Safae, 29, agrees with JP. She references a couple she knew, neither of whom knew they were essentially in an open relationship because both were playing away on the side. “It’s depressing to think it’s everywhere, but it’s like — if everyone you know drinks, is it harder to give up alcohol? And do you have to rearrange your whole social circle in order to live more honestly?” she says. It was an ex that she “slipped up” with, two years into a new relationship, and while it hasn’t been discovered by her current boyfriend yet, she thinks about it all the time, she admits, and wonders if she should confess before he finds out.
“I know a lot of his friends have cheated on their girlfriends, and a lot of mine have. We talk about it — we talk about the fact that everyone’s doing it and say we’ll never be them. I feel more dishonest every time it happens to someone else now. But it also feels futile — like maybe we should just expect the cheating on. I wonder if that’s partly why it’s so common, people think it’s going to happen to them so they just do it first, or rather, don’t care about it as much themselves because it’s almost a defence mechanism. Is that modern love? It’s depressing as hell,” she repeats.
Jessica Alderson ends on a warning that it’s a “fallacy” that feeling that other people are doing something makes it okay. “It’s worth saying that not everyone is influenced by their friends having affairs. It also depends on your personality, priorities, and values.

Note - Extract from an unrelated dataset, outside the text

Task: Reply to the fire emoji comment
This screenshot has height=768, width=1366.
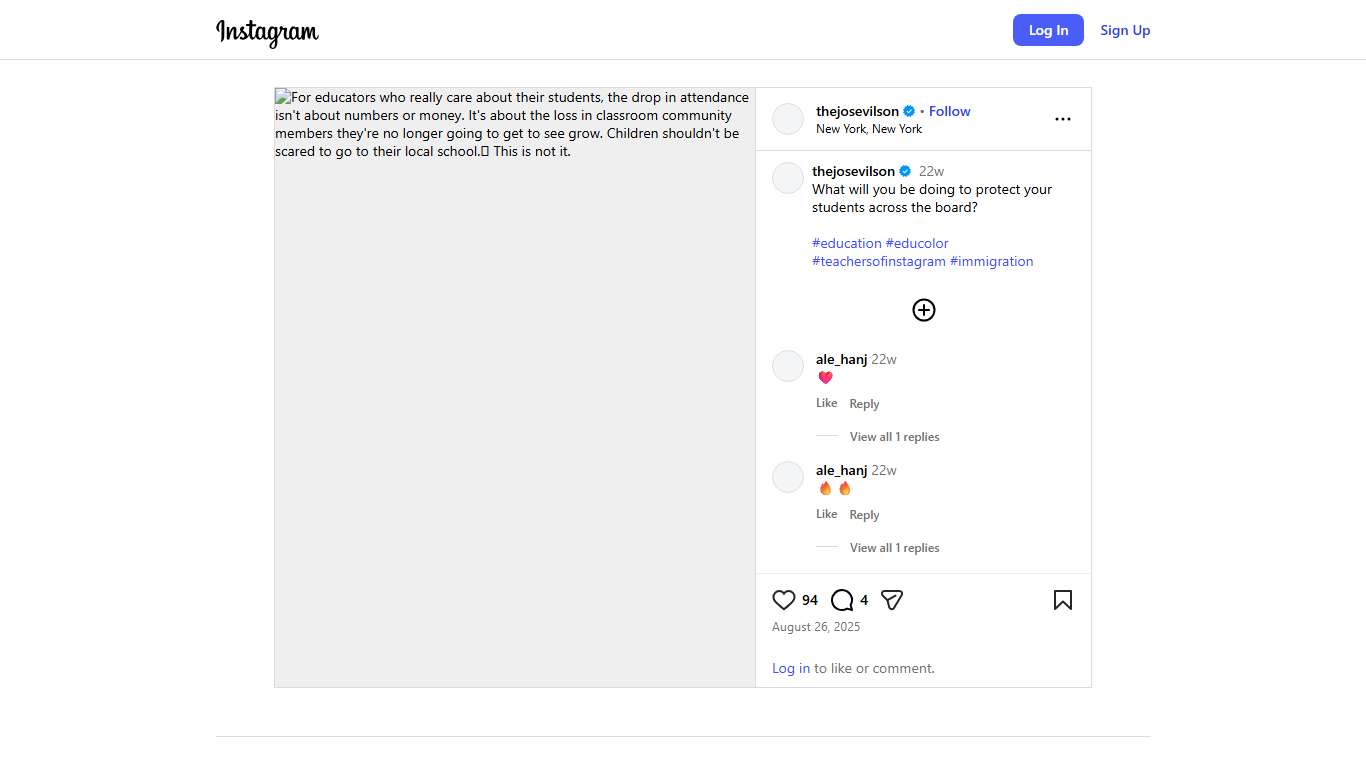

“For people who take loyalty and fidelity seriously, seeing friends having affairs won’t sway them, and in some cases, it can actually have the opposite effect. The other point to note is that if you see your friends’ affairs play out from start to finish with painful endings, you might go the other way. Affairs often aren’t all they’re cracked up to be. From a distance, they can look glamorous and exciting but the reality is that tend to be complicated and stressful.”